### INSTRUCTIONS FOR THE TASK:
Reproduce word for word everything from the line containing "Click the CHART window title bar icon" down to the last of the lines below, leaving out the pictures.

### RECORDS FOR THIS EXERCISE:
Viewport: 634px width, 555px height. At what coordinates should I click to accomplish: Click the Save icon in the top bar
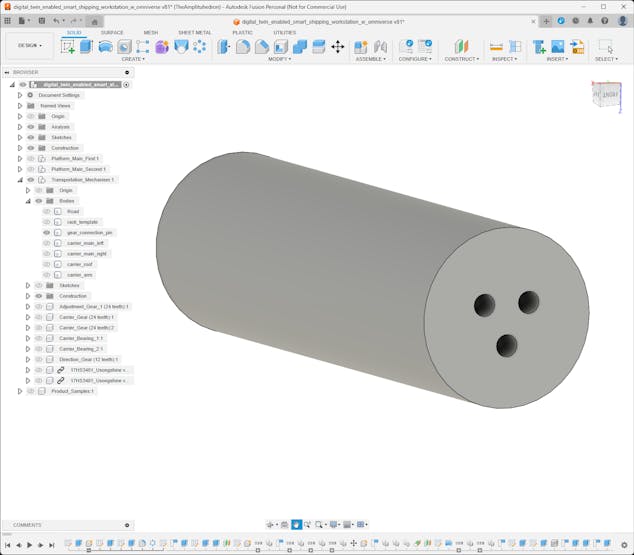42,20
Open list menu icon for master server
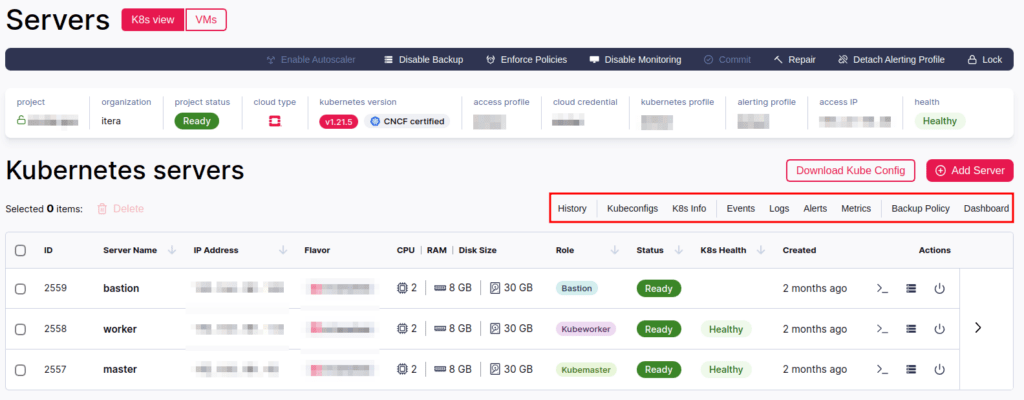 point(911,369)
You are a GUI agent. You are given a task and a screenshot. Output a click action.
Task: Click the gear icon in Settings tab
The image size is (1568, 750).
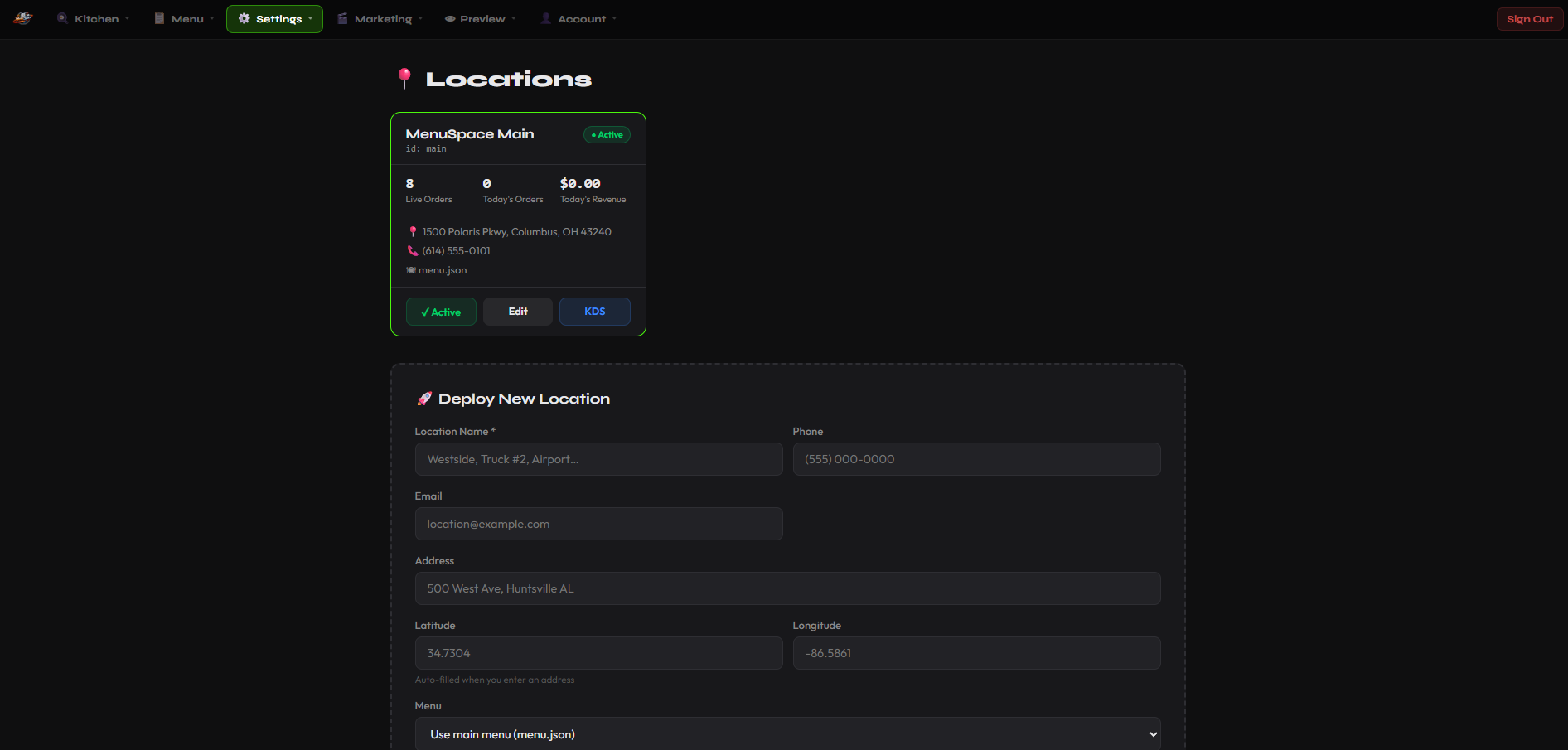244,18

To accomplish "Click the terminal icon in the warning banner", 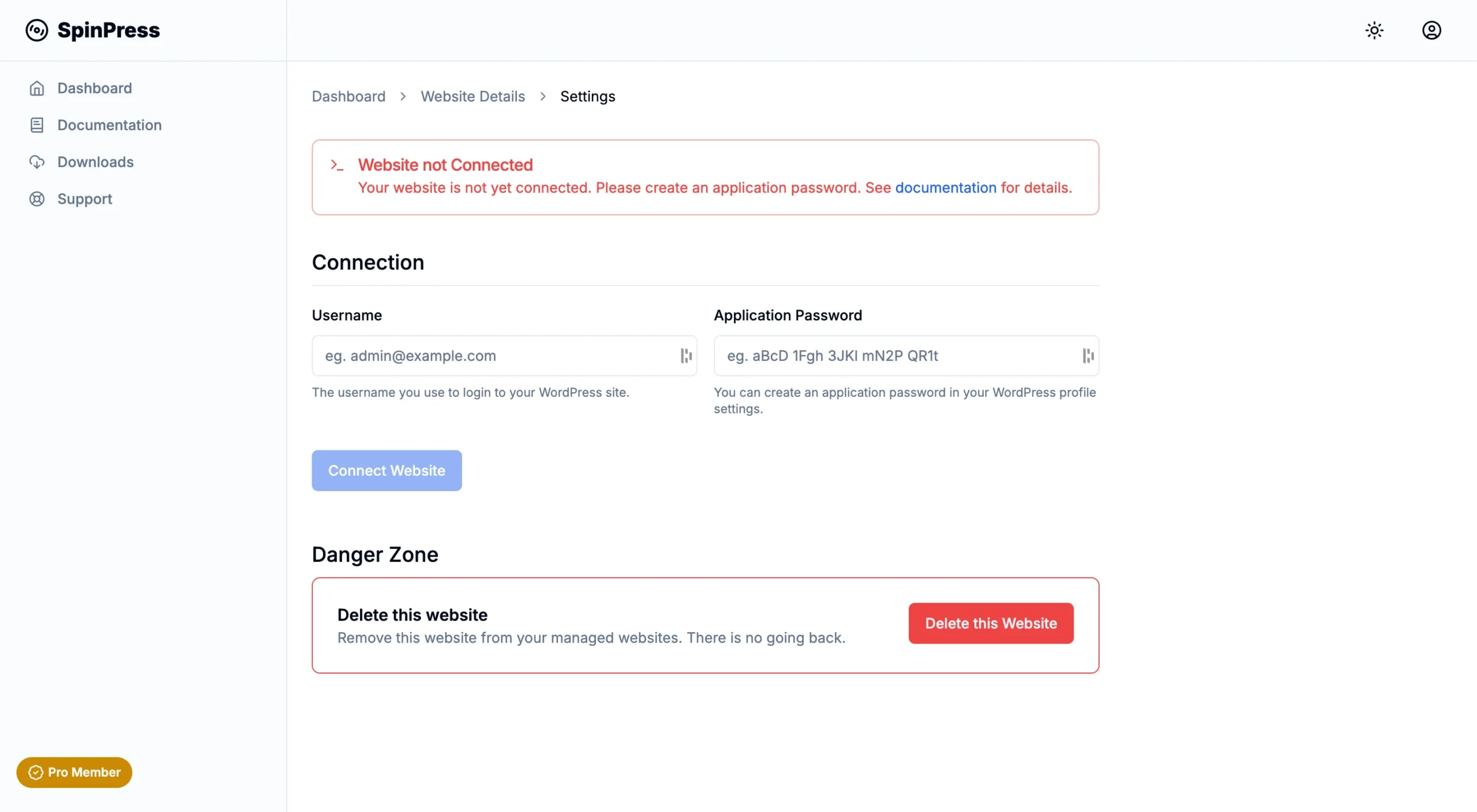I will pos(338,165).

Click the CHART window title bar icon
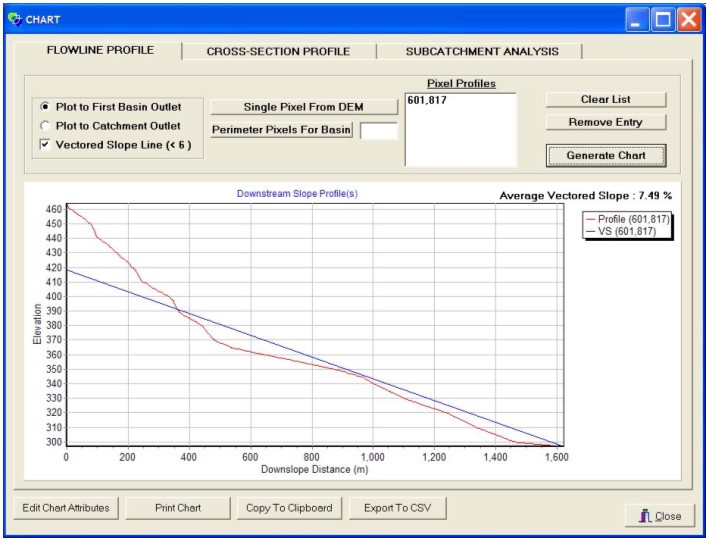click(x=14, y=19)
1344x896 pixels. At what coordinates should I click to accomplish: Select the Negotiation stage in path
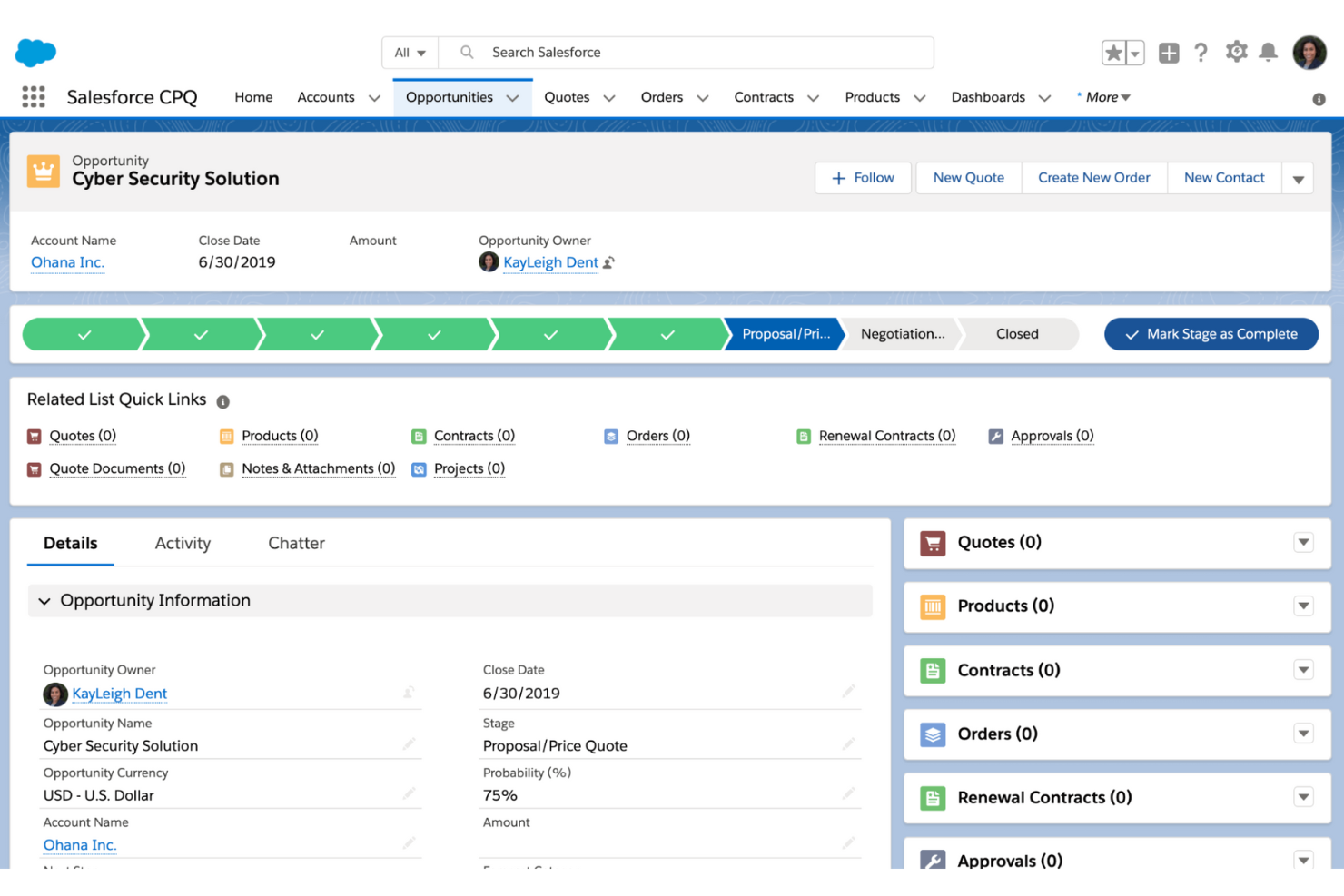click(902, 334)
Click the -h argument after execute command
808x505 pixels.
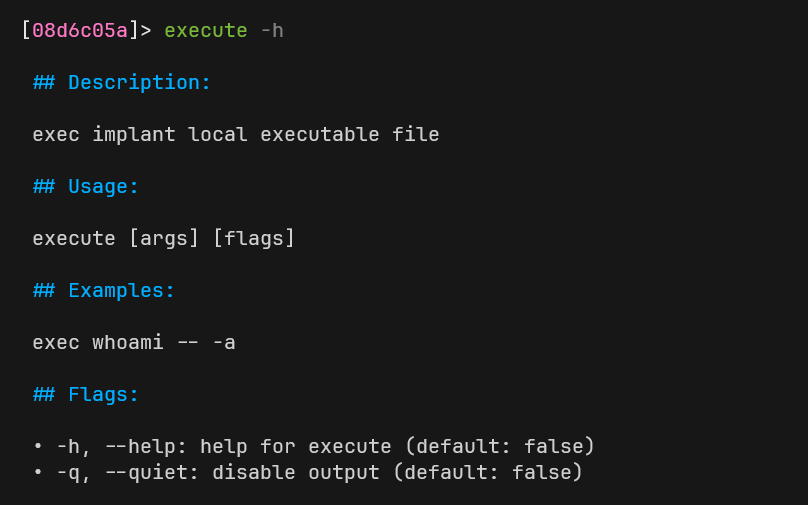click(272, 31)
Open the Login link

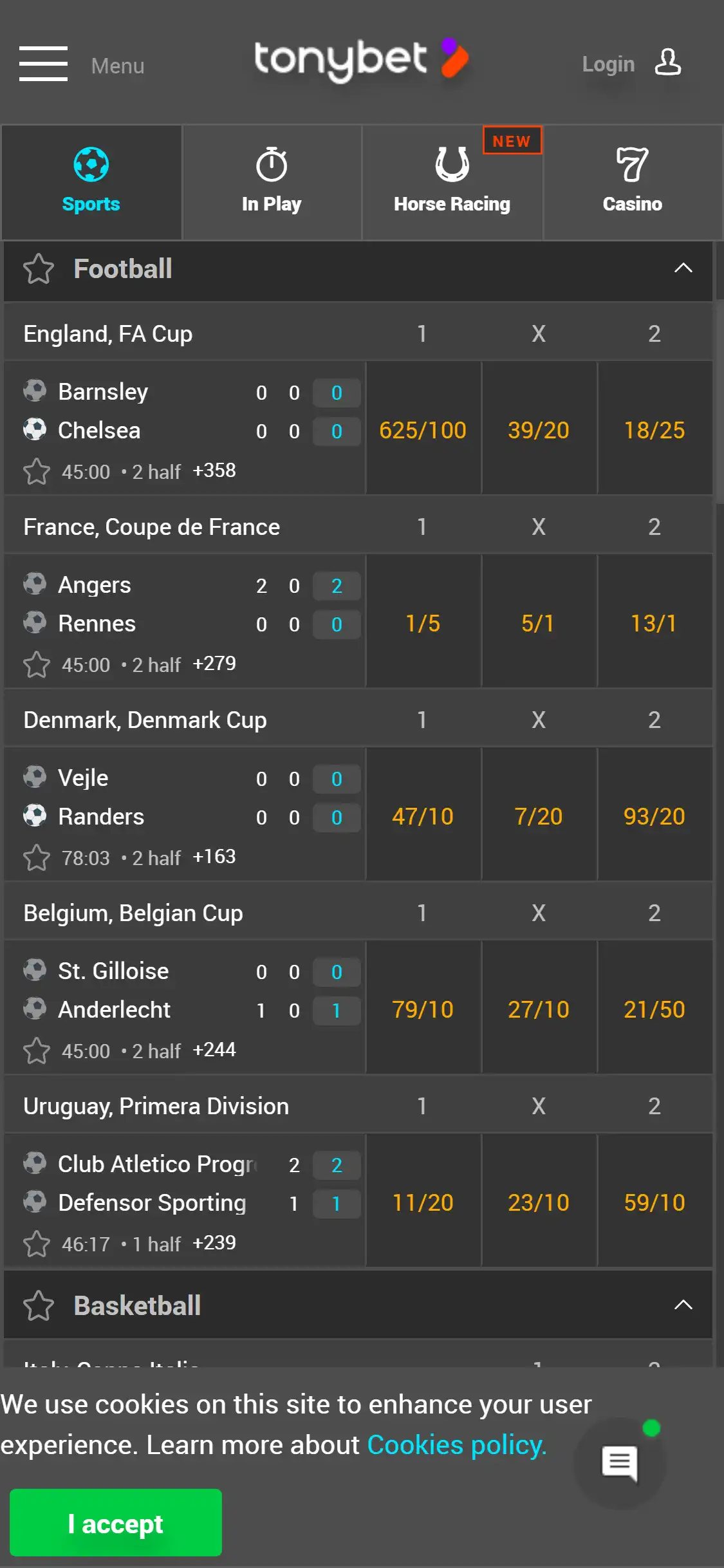608,64
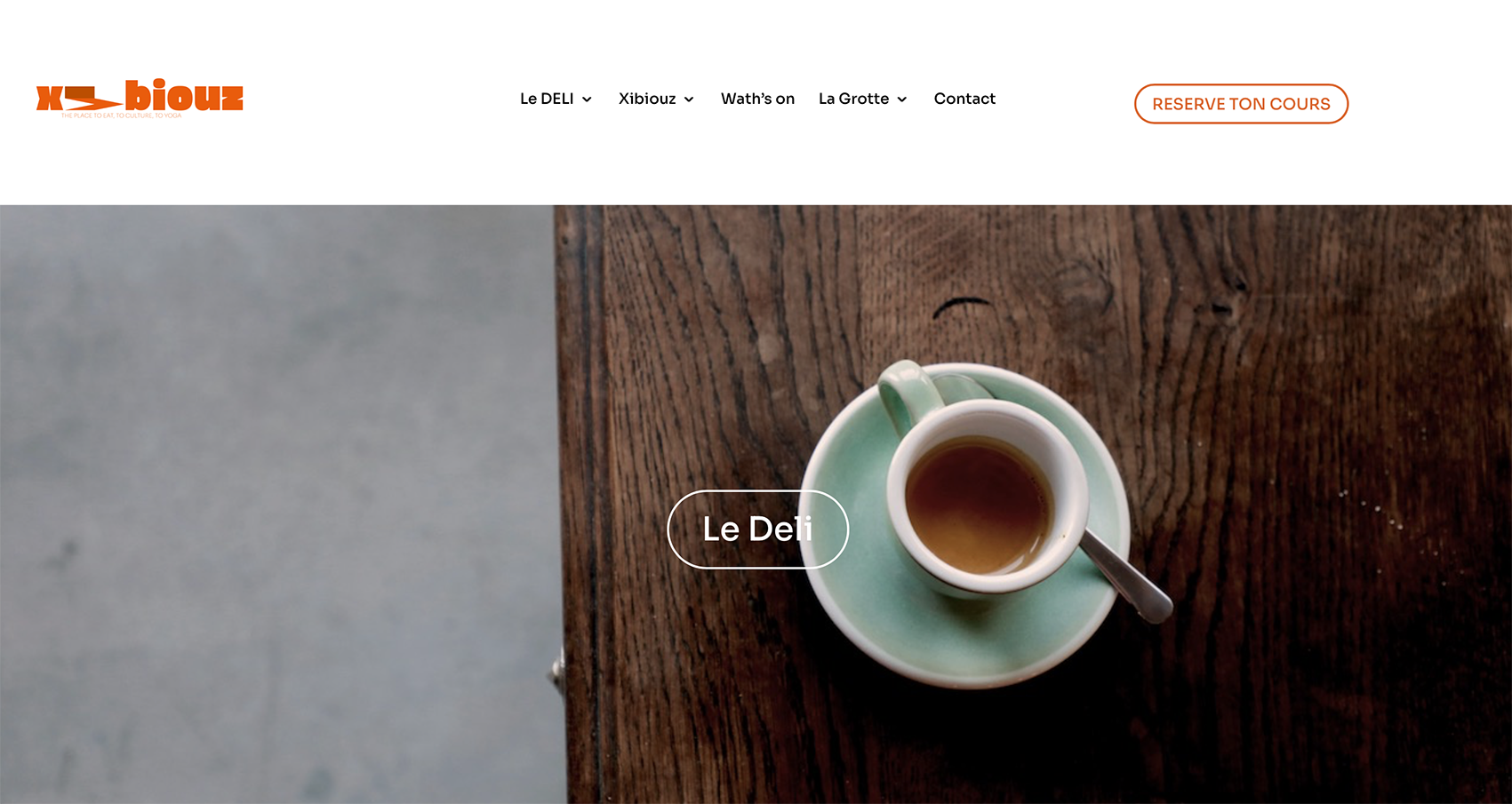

### ANSWER TO THE EXERCISE:
Click the CHART window title bar icon
click(x=14, y=19)
1344x896 pixels. At what coordinates should I click to accomplish: Select the Negotiation stage in path
click(902, 334)
Click the -h argument after execute command
808x505 pixels.
click(272, 31)
Open the Login link

608,64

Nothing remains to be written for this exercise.